The Fly-By-Nights
“Oh really? Indeed? Bah! Because in all my days, after some thirty-three long years of a life of which I’m growing heartily sick and tired, I have yet to see, touch, smell or even hear of a single ‘meek’ fly-by-night! What, these nightmarish creatures that we run from—scurrying like cockroaches from a dead or dying refuge to the safety, hopefully, of another—meek? No, never! Not one of ’em! Show me a scorpion without a stinger, or a dog without fleas, and I’ll show you a meek fly-by-night! But except for some kind of miracle, or an act of God, in whom I no longer believe, you can be sure they will inherit the Earth! And then, when there’s none of us left—I mean if that time should ever come, because I’m sure you understand that this is just me in one of my moods—what will they eat then, eh?”
While Garth had heard all this before, frequently, still he listened. Because his father knew things; because he remembered things he’d been told, immemorial things about the old times—the good times, allegedly—before the war. That was one reason why Garth sat still, hearing the Old Man out, but mainly it was because Zach was his Old Man: his father, and one of the oldest of men! What, all of thirty-three years? Truly amazing when the average was four or five years less!

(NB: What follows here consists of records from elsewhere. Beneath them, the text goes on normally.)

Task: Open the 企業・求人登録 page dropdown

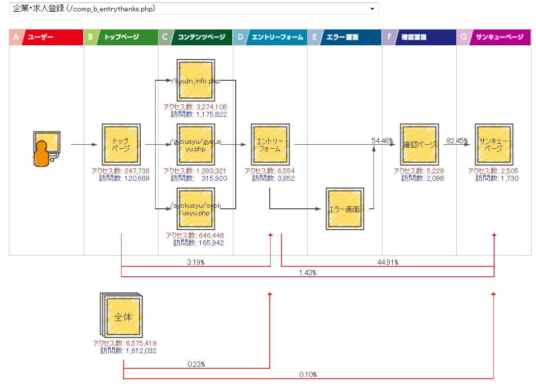Action: (193, 9)
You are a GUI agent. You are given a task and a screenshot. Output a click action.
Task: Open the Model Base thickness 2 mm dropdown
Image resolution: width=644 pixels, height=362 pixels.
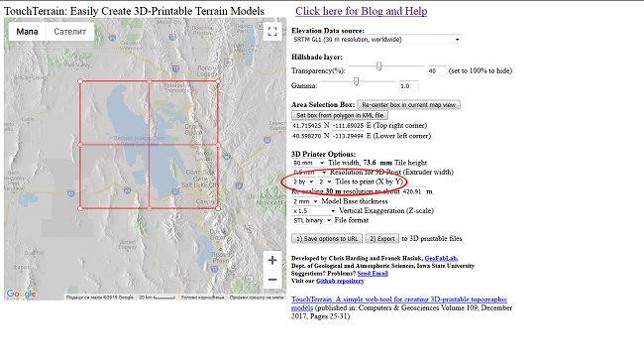[305, 201]
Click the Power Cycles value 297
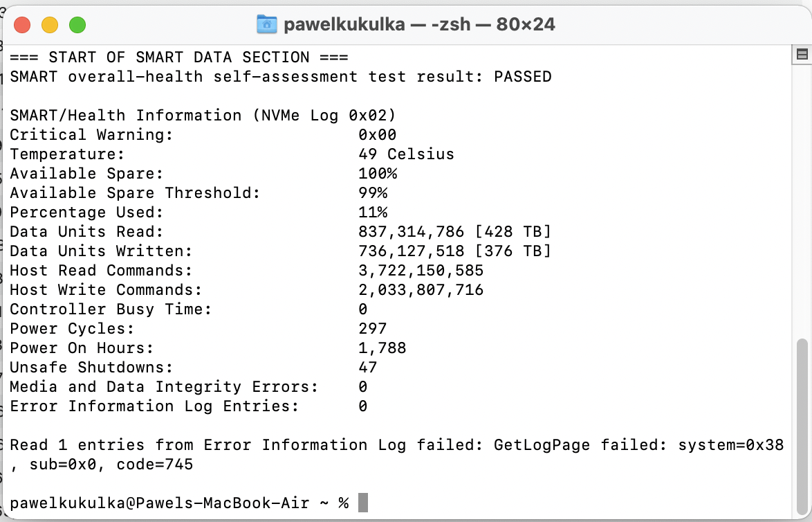812x522 pixels. [x=372, y=329]
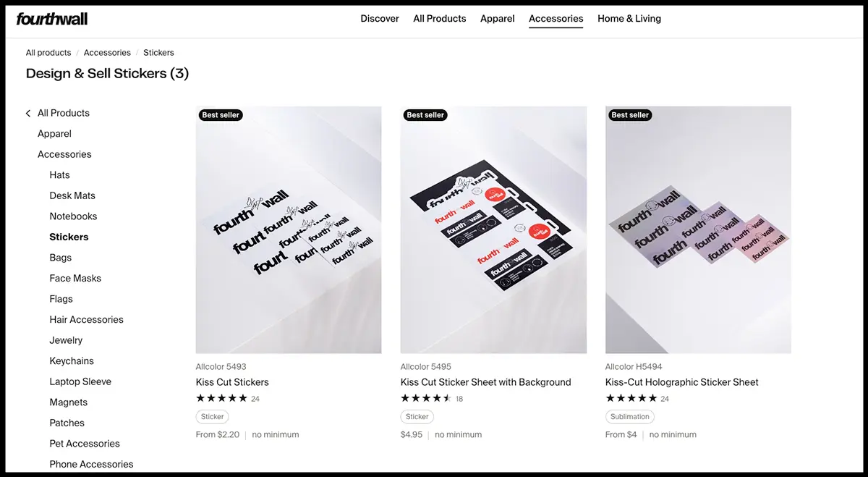Open the Home & Living menu
Viewport: 868px width, 477px height.
click(x=629, y=19)
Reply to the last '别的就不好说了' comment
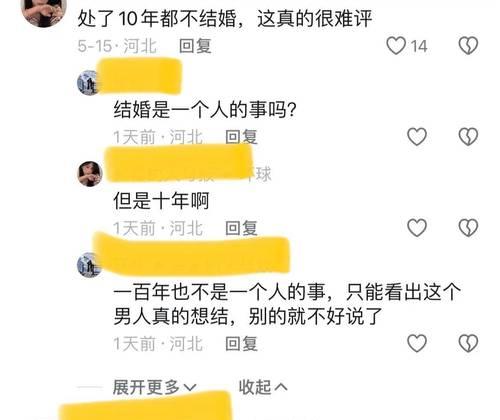 241,344
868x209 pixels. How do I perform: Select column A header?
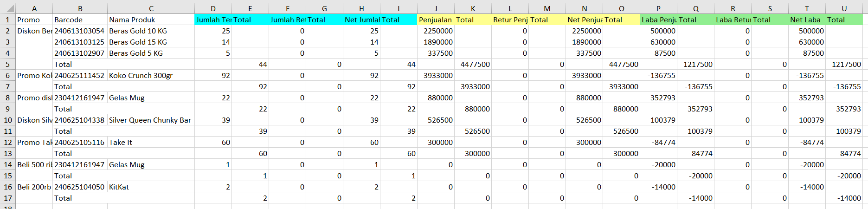34,9
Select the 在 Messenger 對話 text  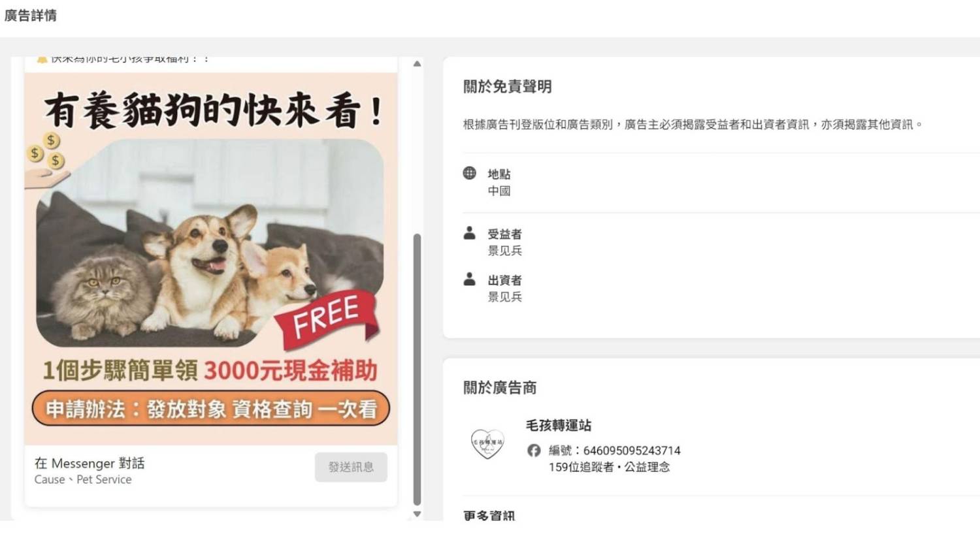coord(90,463)
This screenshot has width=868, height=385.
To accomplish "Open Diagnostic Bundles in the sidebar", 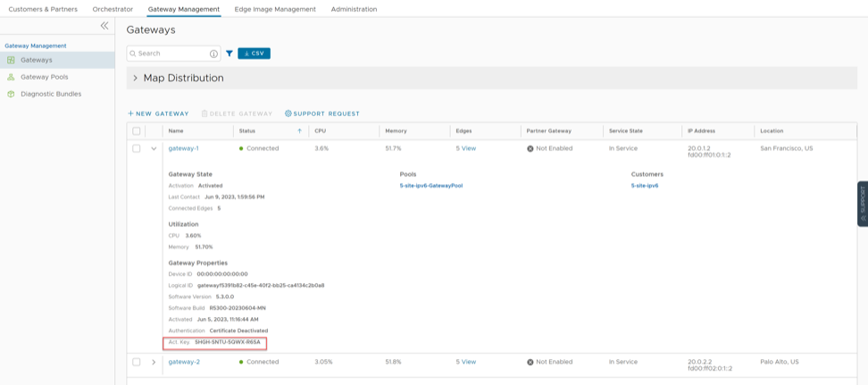I will pos(51,94).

And as so often before Garth would have gone on listening—but at that very moment he had glimpsed, or perhaps more surely sensed, a telltale flash of red on the periphery of his vision: a crimson beam that came lancing in from somewhere out there in the night, flickering up and down, back and forth along the column’s length…a beam that the left-flank-forward outrider was flashing from his vantage point in the darkness, through one of his torch’s three tinted lenses: the red lens! Red for danger!
Garth jerked his head round in that direction, towards the source of the beam; and here it came again, sweeping along the tracked raupers, trucks and trundles. By then everyone had seen it, and the column had come to a halt. Zach had stopped muttering; he’d already taken his pump-action shotgun from its sheath on the rack, his reflexes still faster than Garth’s own, which perhaps explained something of the Old Man’s longevity. And as Garth loaded his weapon, so they sat there, anxiously awaiting orders from up front, from Big Jon’s command rauper, where the convoy’s leader stood upright in the turret, scanning the darkness through ancient night-light binoculars.
They waited, Garth and Zach and all the others in the trundle—their nerves jumping and hearts pumping—waited for Big Jon’s response which, if it sounded as a long single blast on a whistle, would signal a false alarm when all would be well. But if it came as three sort blasts, then everyone would know that they were coming!
Them! Like wispy locusts floating out of the dark, sighing wraiths with their glowing eyes and ragged, fluttering shrouds: the fly-by-nights! And by then every man and woman, and most of the young ones too, they would all be assuming defensive positions—and just as fast as they could move!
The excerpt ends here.